As you can see, the code first determines if the valuefactory is empty and throws an exception directly if it is empty. But in fact, we can first determine whether there is a value, if there is already a direct return, even if the valuefactory is empty, it does not matter, because we do not need to generate a value from valuefactory. So I think I can say code rewrite as:In short, postpone the non-null judgment of valuefactory to the moment when it needs to be used. It is also important to note that although this method uses a synchronization mechanism, there are other methods (such as put) that are available in the class to add records to Concurrenthashmap. So when Getandmaybeput returns, you may find that the return value is not the same as the value computed by valuefactory-this is because another thread succeeded in inserting [key,value] pairs, Of course all this is Concurrenthashmap is based on CAs. 14, Replicationutils.scalaKafka's message to persist between clusters must provide some level of redundancy-that is, the replica mechanism. Similar to Hadoop,kafka also has a corresponding replica factor (replication factor).
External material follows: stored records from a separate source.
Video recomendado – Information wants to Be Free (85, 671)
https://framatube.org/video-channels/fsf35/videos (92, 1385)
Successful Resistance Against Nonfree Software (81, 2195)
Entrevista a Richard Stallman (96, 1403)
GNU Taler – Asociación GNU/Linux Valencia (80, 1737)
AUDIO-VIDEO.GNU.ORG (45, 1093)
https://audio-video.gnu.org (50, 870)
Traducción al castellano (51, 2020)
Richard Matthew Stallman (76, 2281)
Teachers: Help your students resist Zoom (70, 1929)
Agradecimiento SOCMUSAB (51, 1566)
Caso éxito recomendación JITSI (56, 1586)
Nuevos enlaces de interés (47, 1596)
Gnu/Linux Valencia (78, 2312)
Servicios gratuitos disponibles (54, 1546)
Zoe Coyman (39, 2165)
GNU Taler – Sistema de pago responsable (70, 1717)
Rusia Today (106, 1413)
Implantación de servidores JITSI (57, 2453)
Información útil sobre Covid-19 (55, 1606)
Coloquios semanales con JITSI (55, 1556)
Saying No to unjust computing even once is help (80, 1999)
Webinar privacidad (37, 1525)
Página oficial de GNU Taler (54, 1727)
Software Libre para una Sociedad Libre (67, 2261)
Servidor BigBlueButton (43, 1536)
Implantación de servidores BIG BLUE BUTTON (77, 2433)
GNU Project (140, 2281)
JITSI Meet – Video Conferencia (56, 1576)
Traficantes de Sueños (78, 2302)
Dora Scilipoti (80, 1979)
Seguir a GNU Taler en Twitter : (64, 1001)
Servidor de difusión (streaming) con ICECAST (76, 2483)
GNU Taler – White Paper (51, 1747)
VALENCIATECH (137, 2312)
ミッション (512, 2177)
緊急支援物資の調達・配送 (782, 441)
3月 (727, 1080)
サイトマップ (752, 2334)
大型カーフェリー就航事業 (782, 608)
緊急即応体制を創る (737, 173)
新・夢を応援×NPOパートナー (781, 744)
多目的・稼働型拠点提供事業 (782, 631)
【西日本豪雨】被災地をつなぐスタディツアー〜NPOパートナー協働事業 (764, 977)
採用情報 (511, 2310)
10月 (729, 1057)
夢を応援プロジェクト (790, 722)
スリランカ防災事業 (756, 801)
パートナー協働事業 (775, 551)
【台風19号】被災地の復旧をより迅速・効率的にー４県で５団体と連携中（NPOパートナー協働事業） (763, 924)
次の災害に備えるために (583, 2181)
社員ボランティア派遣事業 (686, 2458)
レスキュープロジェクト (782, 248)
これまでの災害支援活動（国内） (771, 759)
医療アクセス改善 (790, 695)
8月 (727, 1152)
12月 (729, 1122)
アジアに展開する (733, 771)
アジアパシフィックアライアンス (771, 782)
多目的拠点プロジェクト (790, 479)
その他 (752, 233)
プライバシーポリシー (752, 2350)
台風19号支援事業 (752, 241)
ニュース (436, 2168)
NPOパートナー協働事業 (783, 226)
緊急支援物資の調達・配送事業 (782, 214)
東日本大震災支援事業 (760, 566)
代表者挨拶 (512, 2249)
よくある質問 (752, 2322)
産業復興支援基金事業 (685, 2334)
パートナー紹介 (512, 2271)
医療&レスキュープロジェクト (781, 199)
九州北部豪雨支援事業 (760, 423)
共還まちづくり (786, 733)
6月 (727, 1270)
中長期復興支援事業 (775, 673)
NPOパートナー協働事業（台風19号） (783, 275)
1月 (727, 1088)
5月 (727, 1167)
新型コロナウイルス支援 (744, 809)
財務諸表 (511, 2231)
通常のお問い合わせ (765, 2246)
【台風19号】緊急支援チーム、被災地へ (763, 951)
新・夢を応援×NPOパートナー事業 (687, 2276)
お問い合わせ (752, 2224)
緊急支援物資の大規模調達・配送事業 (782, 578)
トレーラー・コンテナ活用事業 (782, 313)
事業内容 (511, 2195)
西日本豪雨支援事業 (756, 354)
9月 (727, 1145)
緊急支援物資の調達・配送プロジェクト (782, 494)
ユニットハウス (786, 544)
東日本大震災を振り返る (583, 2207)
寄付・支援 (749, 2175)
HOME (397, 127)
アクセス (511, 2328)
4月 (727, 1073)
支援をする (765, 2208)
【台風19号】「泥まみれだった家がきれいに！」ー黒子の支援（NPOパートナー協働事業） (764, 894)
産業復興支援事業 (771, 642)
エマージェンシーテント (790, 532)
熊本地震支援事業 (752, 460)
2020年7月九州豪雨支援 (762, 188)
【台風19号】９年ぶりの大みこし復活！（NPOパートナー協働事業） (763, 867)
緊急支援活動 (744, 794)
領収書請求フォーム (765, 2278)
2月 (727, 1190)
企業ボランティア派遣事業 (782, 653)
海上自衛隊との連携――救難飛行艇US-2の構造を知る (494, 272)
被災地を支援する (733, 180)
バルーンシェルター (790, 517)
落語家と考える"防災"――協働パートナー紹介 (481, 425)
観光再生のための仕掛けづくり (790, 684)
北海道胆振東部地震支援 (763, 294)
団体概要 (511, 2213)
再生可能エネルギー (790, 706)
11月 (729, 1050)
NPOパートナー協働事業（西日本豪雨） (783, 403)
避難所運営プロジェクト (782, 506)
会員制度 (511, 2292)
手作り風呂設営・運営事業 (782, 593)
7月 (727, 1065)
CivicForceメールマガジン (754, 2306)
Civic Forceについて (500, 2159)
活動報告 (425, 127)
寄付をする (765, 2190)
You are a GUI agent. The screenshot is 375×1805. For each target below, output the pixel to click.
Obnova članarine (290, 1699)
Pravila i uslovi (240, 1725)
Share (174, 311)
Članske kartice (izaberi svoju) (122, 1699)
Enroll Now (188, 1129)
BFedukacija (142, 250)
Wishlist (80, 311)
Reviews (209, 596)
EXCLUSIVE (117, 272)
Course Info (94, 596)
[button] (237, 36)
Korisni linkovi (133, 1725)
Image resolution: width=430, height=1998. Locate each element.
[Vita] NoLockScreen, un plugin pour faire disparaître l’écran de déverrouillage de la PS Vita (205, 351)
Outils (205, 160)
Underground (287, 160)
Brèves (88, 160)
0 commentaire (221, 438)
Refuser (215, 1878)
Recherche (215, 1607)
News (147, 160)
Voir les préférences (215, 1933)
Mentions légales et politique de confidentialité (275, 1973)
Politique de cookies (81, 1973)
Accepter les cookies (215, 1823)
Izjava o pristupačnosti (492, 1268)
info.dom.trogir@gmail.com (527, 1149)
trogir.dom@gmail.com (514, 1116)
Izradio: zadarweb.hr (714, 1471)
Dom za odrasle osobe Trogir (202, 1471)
Concrete realization We talk about replication when we talk about it. This file provides an object that is just a common suite class used by the copy mechanism. One way we say:1. PARSELEADERANDISR:ISR represents In-sync replicas, which represents a set of replicas that are still active (alive) and hold a different state from the leader copy. Naturally, we need to define how much difference we can take with leader, which can be configured by two parameters: Replica.lag.time.max.ms and Replica.lag.max.messages. This method receives a JSON-formatted string that contains leader, Leader_epoch, a set of ISR lists, and Controller_epoch information, and returns a Leaderisrandcontrollerepoch object after parsing. The latter is in the Kafka.collections package, which is a simple case class-the main purpose is to print some basic information about the leader and ISR: including the ID, time epoch, etc.-this information is stored in the zookeeper. 2. Checkleaderandisrzkdata: As the name implies, check the leader and ISR list data on the given zookeeper path. Use Zkutils.readdatamaybenull to read the data on the corresponding path (which of course may be null), if the first method called Parseleaderandisr tries to parse if the tuple succeeds (true, zookeeper version), Returns if any exception occurs (false,-1) indicates that the check failed
3. UPDATELEADERANDISR: Use the Zookeeper client object to update the leader and ISR information stored on ZK. Because the copy mechanism provided by Kafka is for topic partitions, the method also receives a PartitionID. Returns a Boolean value that indicates whether the update result was successful. The code logic is also clear: get the Zookeeper path to update first, and then call the Leaderandisrzkdata method on Zkutils to assemble the new JSON string. Finally, the update operation is performed using the Conditionupdatepersistentpath method. This update is conditional in terms of name, which means it is possible for the update to fail (for example, path does not exist, or the current version does not match). We'll talk about these two methods when we study Zkutils.scala. In summary, a Boolean is returned to indicate whether the update was successful. in general, the first two methods mainly serve the Updateleaderandisr method, and the Updateleaderandisr method is also called in Kafka.cluster.Partition.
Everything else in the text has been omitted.